See discussion of the applicability of res judicata to workmen's compensation cases in Hayward v. Kalamazoo Stove Co., 290 Mich. 610.
In Murray v. Ford Motor Co., 296 Mich. 348, 355, the court said:
"Nor was it necessary for plaintiff to show a change for the worse in his physical condition between the date of his present award and the award of September 28, 1933. In compensation cases an unappealed finding of physical condition, while conclusive on the parties up to the date of such award, is not res judicata with regard to subsequent proceedings on a further application. Klum v. Lutes-Sinclair Co., 236 Mich. 100; and, as above remarked, considering the award of June, 1934, stopping compensation, as a finding that plaintiff had recovered, as of that time, from his injuries, a subsequent finding of disability supported by the evidence is, in itself, a finding of change in physical condition. Furthermore, the previous award for partial disability does not prevent plaintiff from proving, upon a subsequent showing, that his partial disability has increased, and does not prevent an award increasing compensation for such increased disability."

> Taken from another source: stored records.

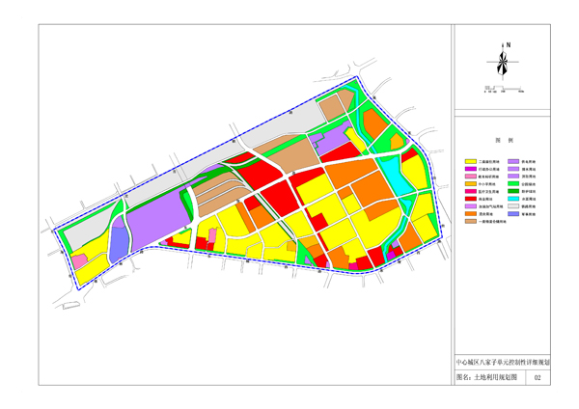Viewport: 579px width, 409px height.
Task: Pick the orange swatch in the legend
Action: click(x=471, y=215)
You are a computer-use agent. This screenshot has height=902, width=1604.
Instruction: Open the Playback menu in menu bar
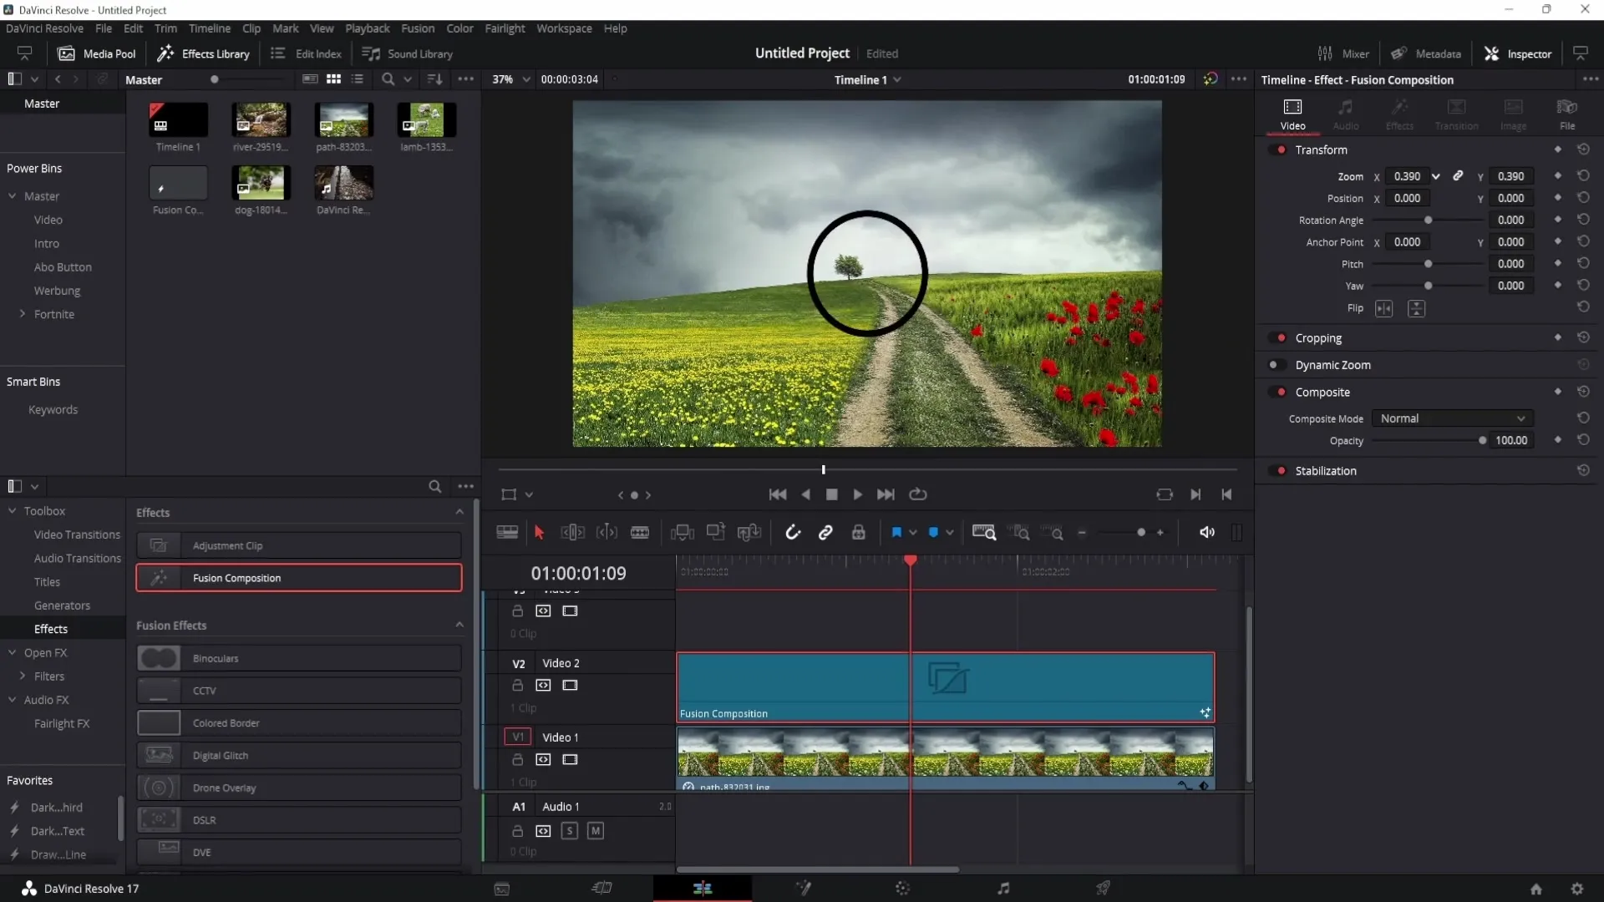(x=367, y=28)

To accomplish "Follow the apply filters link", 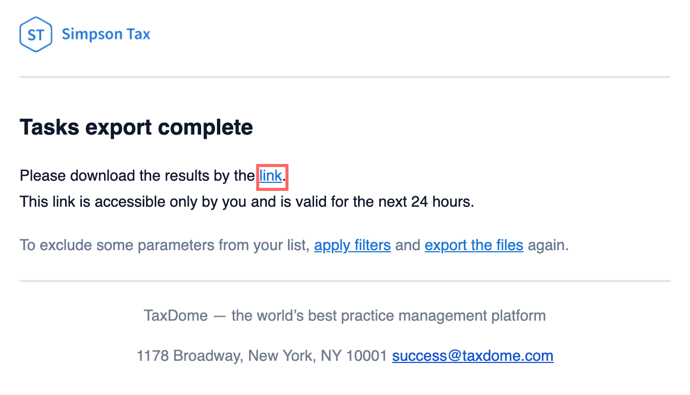I will (x=352, y=245).
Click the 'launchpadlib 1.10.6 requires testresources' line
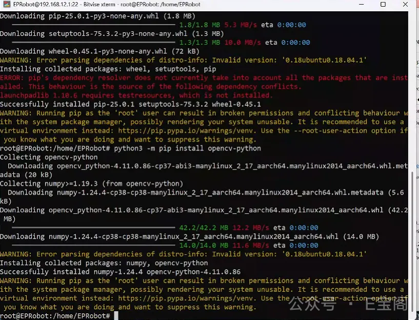 coord(136,96)
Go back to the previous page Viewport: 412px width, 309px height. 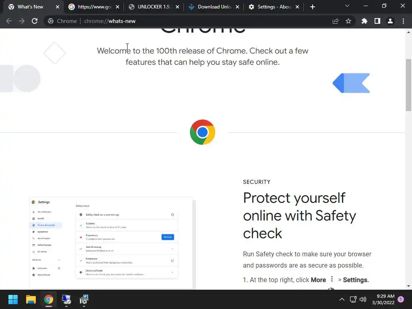click(9, 21)
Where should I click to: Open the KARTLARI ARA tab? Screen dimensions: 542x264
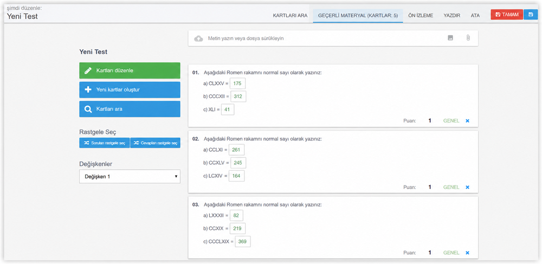tap(290, 16)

In Giampa v. Chrysler Corporation, 272 Mich. 327, 329, the court said:
"Defendant contends that compensation, if allowed, should commence on the filing of the petition for further compensation because of plaintiff's laches. The statute suggests no such defense. Delay may go to the good faith and integrity of the claim and properly may be considered by the department in connection with other evidence. See Louwaert v. D. Graff Sons, 256 Mich. 387. But once the department takes jurisdiction of an injury it retains it to the end of the compensable period, to award such compensation as the statute allows and the facts warrant. Jelusich v. Wisconsin Land Lumber Co., 267 Mich. 313; Rowe v. Consumers Power Co., 268 Mich. 162. Both extent and commencement of plaintiff's disability were questions of fact, not of jurisdiction."
Retroactive awards were also upheld in Catino v. Morgan Wright Co., 272 Mich. 154, and Zelinckas v. Ford Motor Co., 294 Mich. 494.
It was within the power of the department to fix the period of plaintiff's total disability so long as the beginning of that period was subsequent to its former adjudication, viz., the approval of the last settlement agreement. Gulec v. Chrysler Corporation, 292 Mich. 711.
The award of the department of labor and industry is affirmed, with costs to appellee.
SHARPE, C.J., and BOYLES, NORTH, and BUTZEL, JJ., concurred with BUSHNELL, J.
I am of the opinion that the award cannot go back of the time it was applied for. Schinderle v. Ford Motor Co., 294 Mich. 449.
CHANDLER, J., concurred with WIEST, J. McALLISTER, J., took no part in this decision.